Everybody (incl. me) is laughing at you JavaScript” – Me (before the year ~2003)

It’s time to laugh back!” – JavaScript

See the next post about the implementation – jsii

Wouldn’t it be amazing to make all your programming tasks in one programming language? No need to switch? No need to relearn?

I dreamed that dream with Java. Sadly the Java-plugin is not the future (not user friendly, not search engine friendly, …) and ordinary web development can be done with pure Java solutions such as Vaadin/GWT or Wicket, but at some point you will need to know JavaScript.

With node.js – although this is not the first server side js solution – it is possible to do all your tasks in JavaScript! Plus a bit css and html knowledge, of course. But can we save files or querying databases with pure javascript? node.js has the goal to provide an implementation for such a server side API and designed its API to be non-blocking. Another interesting feature are web sockets: node.js makes it possible to directly communicate from server to client (and back) with pure JavaScript. So you can send js- or json-snippets back and forth. Check out one amazing example of this. Behind the scenes of node.js the V8 acts as virtual javascript machine and makes it all amazingly fast.

What has this all to do with full text search?

To better understand things I need to code them. Now, that I wanted to get a better understanding of an inverted index – I had to code it. But implementing it in Java would have been boring, because there already is the near-perfect Lucene. So I choose JavaScript: I wanted to get a better understand of this language and I wanted to try node.js.

In my upcoming blog post I will write about JSii – an inverted index implementation in javascript (apache 2 licensed). The index is not limited to node.js – you can use it in the browser. But more interestingly it can be queried via http and even SolrJ – in that case node.js hosts the inverted index.

But why is a search engine in JavaScript useful? First of all, it is a prototype and I learned a lot. Second, you can check it out and learn something more and think about other possibilites/ideas.

Third, I can imagine of the following scenario – reducing the need of “server-side” architectures. You can call it “ad-hoc peer to peer networks over HTTP”. Imagine a user which visits your website is willing to give you for some minutes or seconds a bit of its browser-RAM and CPU. Then you can push some minor parts of your data (in our case a search index) to the users’ browser and include it into your network. This architecture is extremly difficult to manage. You will have to avoid that users think your site is compromised by malware. But this network will work better/faster/more reliable/… the more users visits your site!

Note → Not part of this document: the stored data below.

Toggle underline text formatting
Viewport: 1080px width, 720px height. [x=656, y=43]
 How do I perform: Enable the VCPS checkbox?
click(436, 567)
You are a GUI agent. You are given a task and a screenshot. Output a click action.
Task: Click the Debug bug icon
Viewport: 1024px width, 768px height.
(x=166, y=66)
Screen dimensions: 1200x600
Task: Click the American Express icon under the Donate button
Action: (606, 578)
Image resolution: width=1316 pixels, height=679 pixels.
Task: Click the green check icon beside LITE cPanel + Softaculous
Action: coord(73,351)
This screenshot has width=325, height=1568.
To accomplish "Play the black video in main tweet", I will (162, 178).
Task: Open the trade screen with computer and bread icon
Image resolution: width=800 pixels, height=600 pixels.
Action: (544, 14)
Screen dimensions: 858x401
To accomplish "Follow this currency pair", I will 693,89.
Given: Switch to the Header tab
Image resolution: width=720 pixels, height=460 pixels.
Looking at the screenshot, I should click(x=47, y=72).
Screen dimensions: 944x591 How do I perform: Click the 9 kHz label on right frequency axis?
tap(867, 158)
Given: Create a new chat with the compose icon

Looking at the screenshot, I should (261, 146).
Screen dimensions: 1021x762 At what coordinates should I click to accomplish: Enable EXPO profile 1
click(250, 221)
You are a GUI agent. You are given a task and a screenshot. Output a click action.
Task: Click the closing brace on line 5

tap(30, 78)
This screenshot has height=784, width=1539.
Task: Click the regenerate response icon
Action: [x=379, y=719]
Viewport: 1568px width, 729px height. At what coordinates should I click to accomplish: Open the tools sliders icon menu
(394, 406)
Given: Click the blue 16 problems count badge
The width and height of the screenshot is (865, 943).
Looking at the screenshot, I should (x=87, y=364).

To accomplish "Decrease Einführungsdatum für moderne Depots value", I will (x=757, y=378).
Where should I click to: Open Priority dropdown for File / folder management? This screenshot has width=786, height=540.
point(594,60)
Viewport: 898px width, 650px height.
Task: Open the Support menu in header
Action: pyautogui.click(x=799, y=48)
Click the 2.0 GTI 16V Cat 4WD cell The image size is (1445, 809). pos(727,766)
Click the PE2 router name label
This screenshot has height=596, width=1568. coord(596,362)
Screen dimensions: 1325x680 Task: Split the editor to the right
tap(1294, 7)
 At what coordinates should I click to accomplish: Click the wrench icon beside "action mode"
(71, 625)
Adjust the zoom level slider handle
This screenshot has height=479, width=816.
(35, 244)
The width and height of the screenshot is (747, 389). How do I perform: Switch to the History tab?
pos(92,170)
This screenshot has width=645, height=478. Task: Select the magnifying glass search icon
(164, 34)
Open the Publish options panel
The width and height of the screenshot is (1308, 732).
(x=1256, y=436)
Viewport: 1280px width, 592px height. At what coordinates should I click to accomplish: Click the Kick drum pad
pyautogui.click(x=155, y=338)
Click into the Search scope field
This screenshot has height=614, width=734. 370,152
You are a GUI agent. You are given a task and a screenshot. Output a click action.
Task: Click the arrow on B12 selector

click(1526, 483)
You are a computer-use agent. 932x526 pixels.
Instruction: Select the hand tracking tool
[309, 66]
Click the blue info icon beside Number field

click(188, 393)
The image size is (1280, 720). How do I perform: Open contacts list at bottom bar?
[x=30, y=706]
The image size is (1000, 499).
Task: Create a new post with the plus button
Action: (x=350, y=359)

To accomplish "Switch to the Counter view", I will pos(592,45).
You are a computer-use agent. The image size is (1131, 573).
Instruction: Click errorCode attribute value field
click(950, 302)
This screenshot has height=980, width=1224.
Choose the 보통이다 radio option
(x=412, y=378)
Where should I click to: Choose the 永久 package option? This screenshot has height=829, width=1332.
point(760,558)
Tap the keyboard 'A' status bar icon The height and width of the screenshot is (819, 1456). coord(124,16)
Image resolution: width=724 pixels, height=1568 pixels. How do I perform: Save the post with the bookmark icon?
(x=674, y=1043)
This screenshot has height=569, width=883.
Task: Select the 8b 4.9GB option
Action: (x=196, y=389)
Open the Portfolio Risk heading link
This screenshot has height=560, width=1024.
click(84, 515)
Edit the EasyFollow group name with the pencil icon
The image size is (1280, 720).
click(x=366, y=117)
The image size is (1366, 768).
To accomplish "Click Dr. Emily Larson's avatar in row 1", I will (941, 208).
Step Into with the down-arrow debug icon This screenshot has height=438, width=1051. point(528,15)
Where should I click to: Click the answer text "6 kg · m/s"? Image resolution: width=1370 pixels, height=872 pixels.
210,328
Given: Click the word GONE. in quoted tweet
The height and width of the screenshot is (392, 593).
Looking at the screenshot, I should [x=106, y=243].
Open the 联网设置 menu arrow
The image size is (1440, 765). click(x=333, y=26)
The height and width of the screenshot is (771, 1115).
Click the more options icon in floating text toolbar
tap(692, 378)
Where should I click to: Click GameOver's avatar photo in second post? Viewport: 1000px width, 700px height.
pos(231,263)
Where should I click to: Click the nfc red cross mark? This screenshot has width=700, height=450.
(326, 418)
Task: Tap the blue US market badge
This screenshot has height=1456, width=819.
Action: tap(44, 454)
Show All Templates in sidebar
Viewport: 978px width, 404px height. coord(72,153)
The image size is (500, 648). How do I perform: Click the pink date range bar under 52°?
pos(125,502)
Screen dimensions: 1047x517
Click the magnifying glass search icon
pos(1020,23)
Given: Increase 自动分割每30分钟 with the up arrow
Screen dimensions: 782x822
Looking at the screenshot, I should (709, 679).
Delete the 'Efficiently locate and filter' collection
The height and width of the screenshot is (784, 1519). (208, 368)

A similar concept is used in electric power transmission. Centralized power stations produces the predictable ‘source of energy’. In the future decentralized power stations such as wind turbines, solar plants, etc will pop up for hours or even minutes and contribute its energy to the world wide energy network.

We will see what the future will bring for the IT sector. But there is no doubt: the future of JavaScript is bright.

2 thoughts on “Full text search in 100% JavaScript – The future of JavaScript is bright.

  1. Pingback: jsii – full text search in 1K LOC of JavaScript! « Find Time for the Karussell

  2. I like your idea of pushing processing to peers. I don’t think the malware concern is a stopper… Firstly, not much scrutiny is put into what the javascript running on a page is doing. Second, I think if you straight up told most people, they’d far prefer to give away CPU cycles rather than be bombarded with ads. It’s a good model that works out well for both sides. Good work!